Wednesday, February 21, 2007

FPC, Chatham House Rules and whether the Parliamentary Party are pulling a fast one on Trident.

Like Alex Wilcock I sat through the debate on Chatham House rules in FPC last night, caused by the naming of members in a recent article in Liberator. As a new kid on the block no one ever made it clear to me that we operated under the rules (which seem to be open to various interpretations anyway) and I only found out when I checked up. Whilst my elders and betters may think it is absolutely obvious that FPC operates in such a way, my personal view is that it is wrong to assume anything you haven't spelt out. As someone who was elected by members to represent them I believe my first responsibility is to them. Having also been subject to the Official Secrets Act I also object to unnecessary secrecy. However, I do see the point of not reporting who said what about what in order to allow members to vent their spleen with impunity.

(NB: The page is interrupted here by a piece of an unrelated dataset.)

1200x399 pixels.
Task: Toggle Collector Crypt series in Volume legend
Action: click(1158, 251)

What was of far more concern to me and others was the use of Cowley Street facilities for Tim Garden and Nick Harvey to send out focus style leaflets to party chairs. When I asked about this I was told it was paid for by the Parliamentary Party. However, their right to access the addresses of party chairs for this purpose has to be questionable. I am pleased that party President Simon Hughes will be investigating. Methinks the supporters of the motion are getting worried about losing. They should be.

1 comment:

Alex Wilcock said...

Hi Linda – I saw your post yesterday afternoon and posted this comment, which got lost somewhere in the arcane workings of Blogger. Thanks for inviting me to resubmit it; you’ll notice I’ve not amended it in the light of any of the gunfire that’s erupted over my own blog piece on the subject ;-)

Spot on, Linda. I know that FPC operates on the Chatham House Rule largely because I asked what the rules were many years ago, when first making reports on FPC, rather than because I’d heard it announced… As far as I’m concerned, as long as we can say what goes on there, saying who says it is immaterial (and would discourage people from speaking their minds – not a good idea).

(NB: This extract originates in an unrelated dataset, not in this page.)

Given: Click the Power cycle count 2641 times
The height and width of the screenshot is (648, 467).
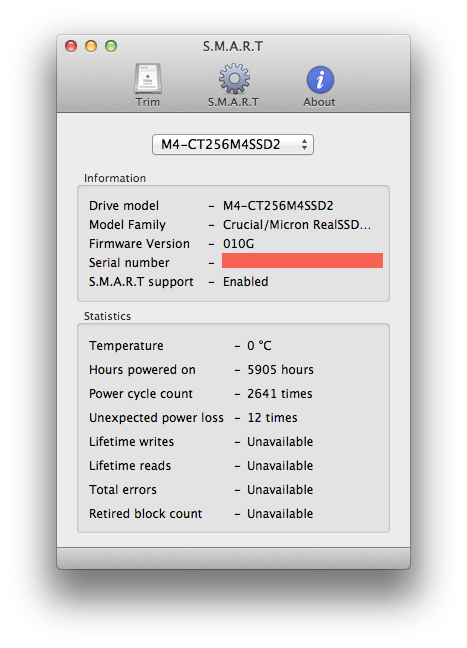Looking at the screenshot, I should pyautogui.click(x=280, y=393).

Having said that, David Grace has been around for quite a while, and as the same Liberator in which he names people points out that the Trident working group on which he sat was very explicitly working to the same Rule… Well, people can be forgiven for raising an eyebrow slightly at his protestations of innocence.

I agree on the dodginess of ‘privately paid’ mailings, particularly as those who’d seen them last night confirmed that the ‘unofficial’ communications weren’t marked as ‘unofficial’. On the other hand, the source who supplied lots of inaccurate spin to Liberator didn’t do the anti-Trident campaign any favours either. Perhaps some people on both sides are playing a bit dirty and making gaffes along the way.